I really don't get it.
Started using computers when that was the only affordable way to use computers.
For some reason, some people really love to live in 1970's with their expensive HiDPI monitors.
I wasn't alive in the 70s, but I still prefer a terminal.
I can string together a complex series of text-related tasks far more effectively as a shell pipeline than I can by pointing and clicking in a UI. I can scale that sequence of tasks out to operate on every file on the filesystem if I want, or down to a single character in a single file.
Claude Code being a full-featured TUI is also helpful because I can quickly/easily use it remotely via SSH without having to deal with setting up X forwarding, VNC, Parsec, etc. The remote host doesn't even need to have a window manager. Sure, it'd be nice if it also had an elegant multi-page GUI so I could more easily drill into the actions its performing and make better use of my large screen to watch it do multi-agent things, but if I have to choose between the two, I prefer the TUI.
That said, I'd much rather use a GUI to do things that are actually visual/spatial in nature.
I don't mind a GUI (as long as it isn't an obnoxiously large ribbon or anything) - but if I'm doing work my input device is the keyboard. I don't want to interface with software through moving a mouse pointer when I can just tell it what to do with a few keystrokes.

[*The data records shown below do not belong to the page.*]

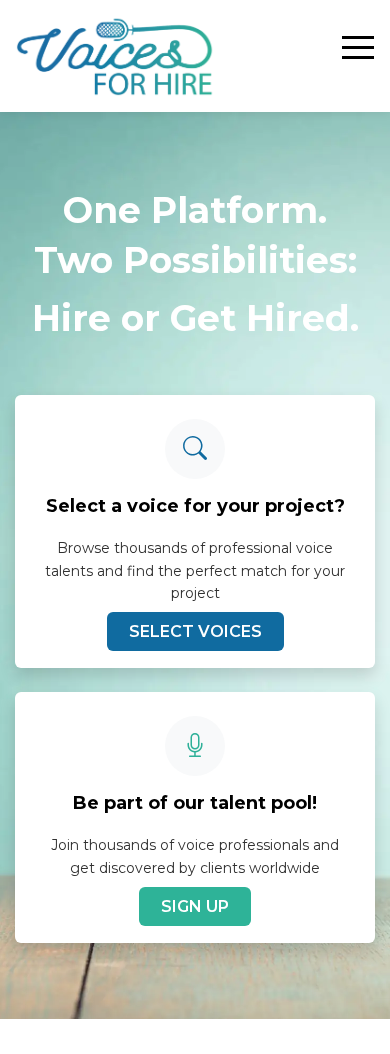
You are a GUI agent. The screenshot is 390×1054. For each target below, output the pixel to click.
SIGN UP (195, 906)
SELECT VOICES (195, 631)
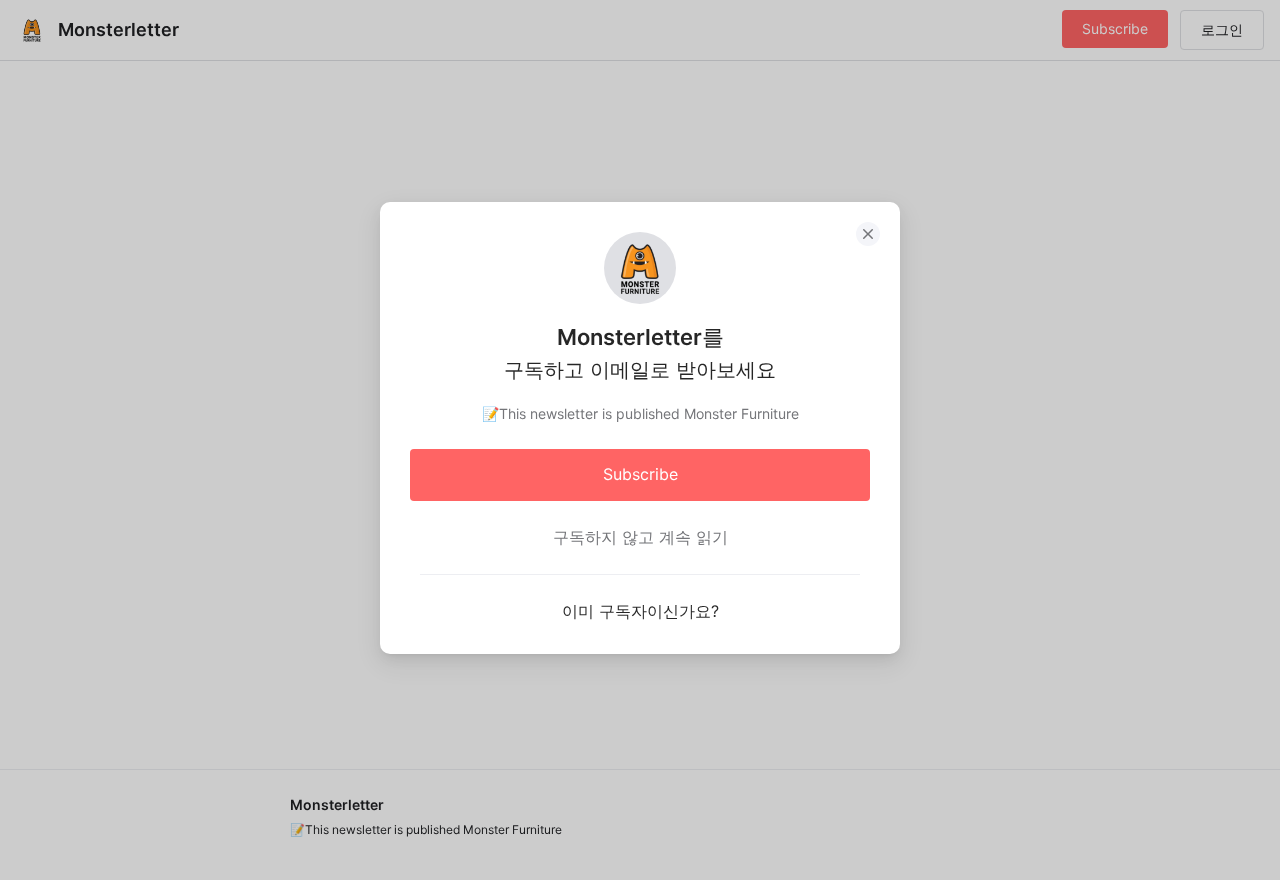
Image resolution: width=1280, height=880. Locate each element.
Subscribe (640, 474)
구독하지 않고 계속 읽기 (640, 537)
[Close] (868, 234)
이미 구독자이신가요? (640, 611)
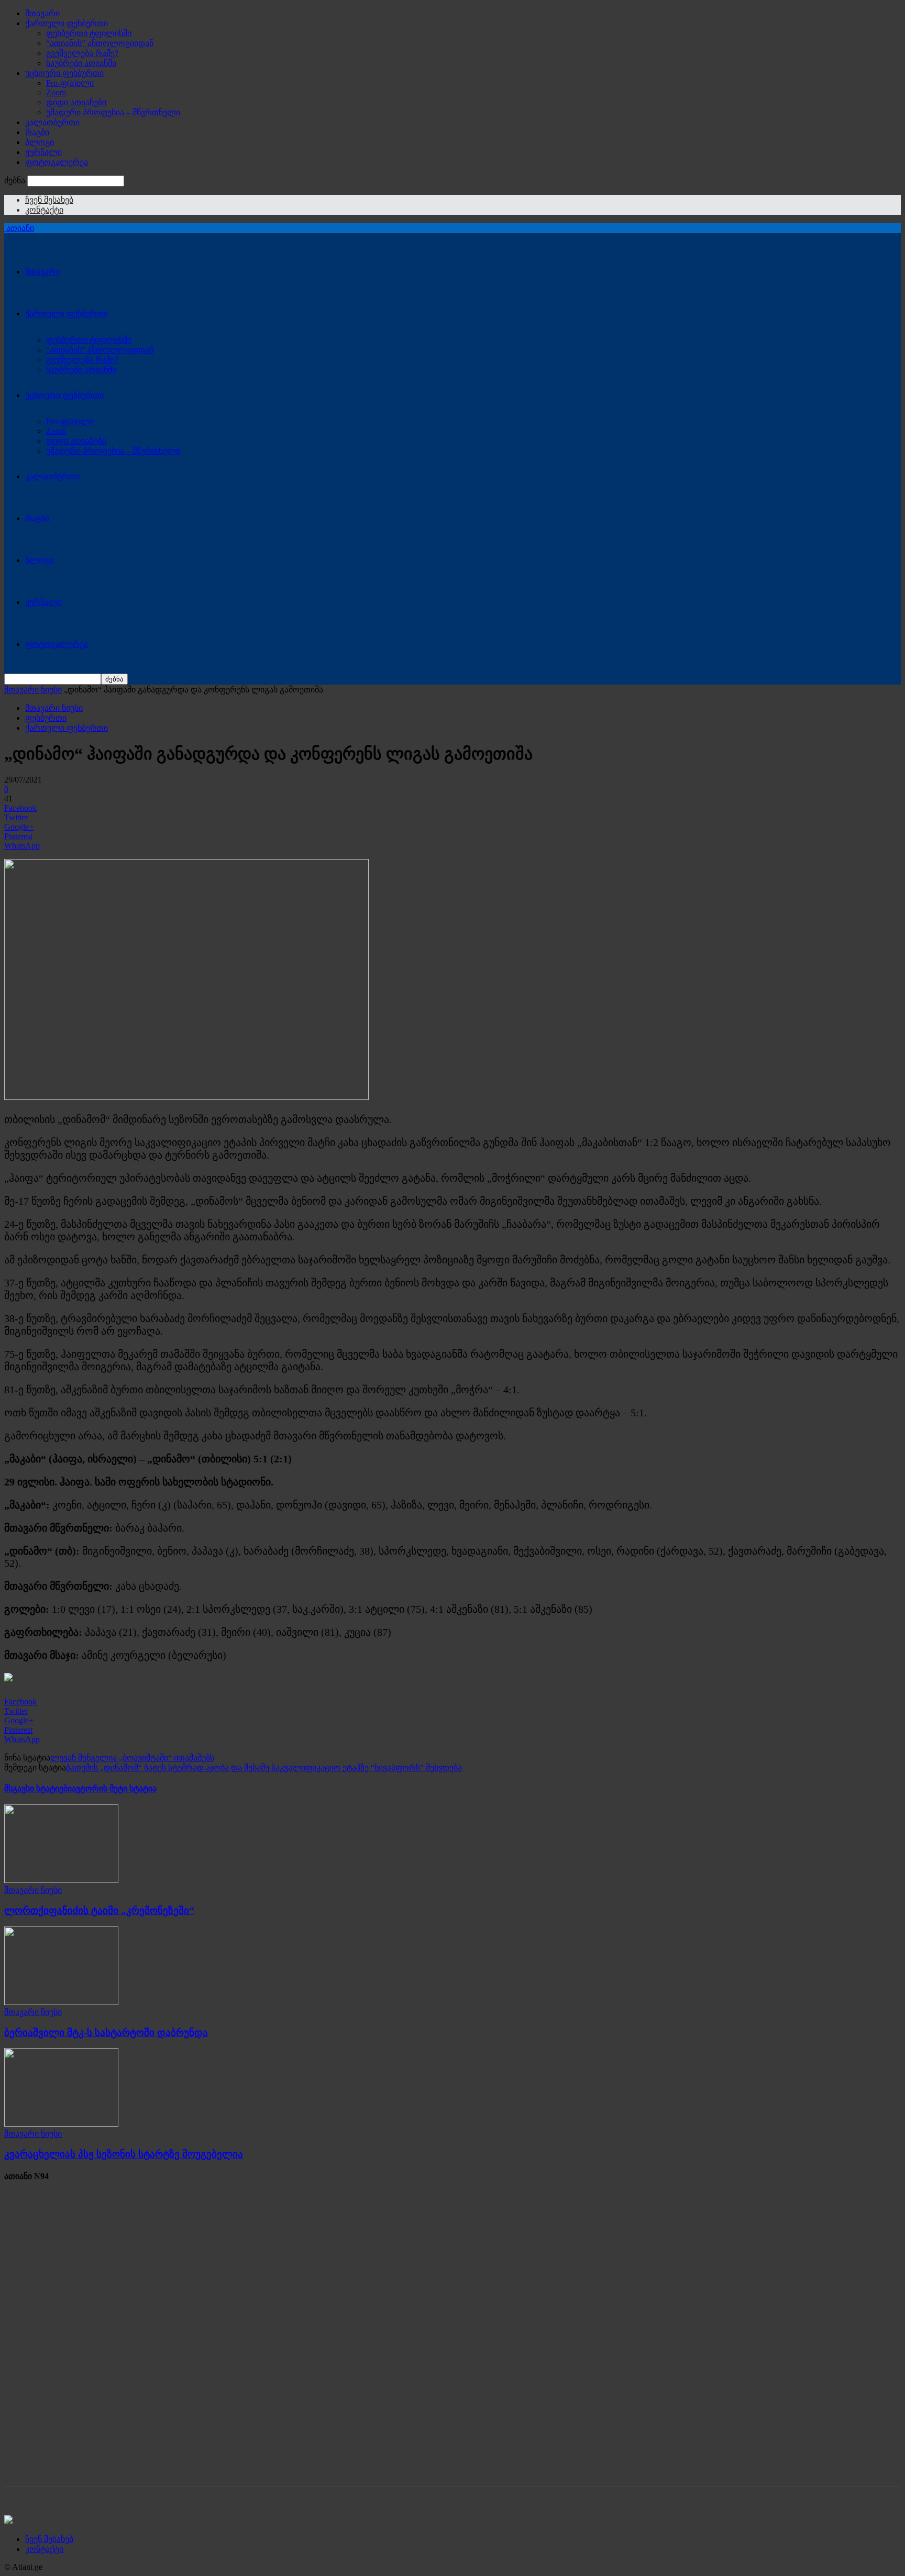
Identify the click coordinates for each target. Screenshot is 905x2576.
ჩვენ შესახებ (49, 199)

It might be overcompensation. I think UI, UX and GUIs got better up until the 90s, and early 2000s, but then somewhere GUIs suddenly got a lot worse. So a modern CLI is better and more standardized than a modern GUI.
And some of us love to live in the 1970s with cheap non-HiDPI monitors (or maybe it's just me).
Because it's all keyboard based. Depending on your field of work a good UI can be very different.
A few years ago I watched an account work through my companies numbers using their accounting software. It's entry method? A windows commander like tool. The menu options like add expense etc were all numbered. So he never left the numeric part of his keyboard.
The tool looked super old and obsolete but as soon as you see a power user use it, you see why.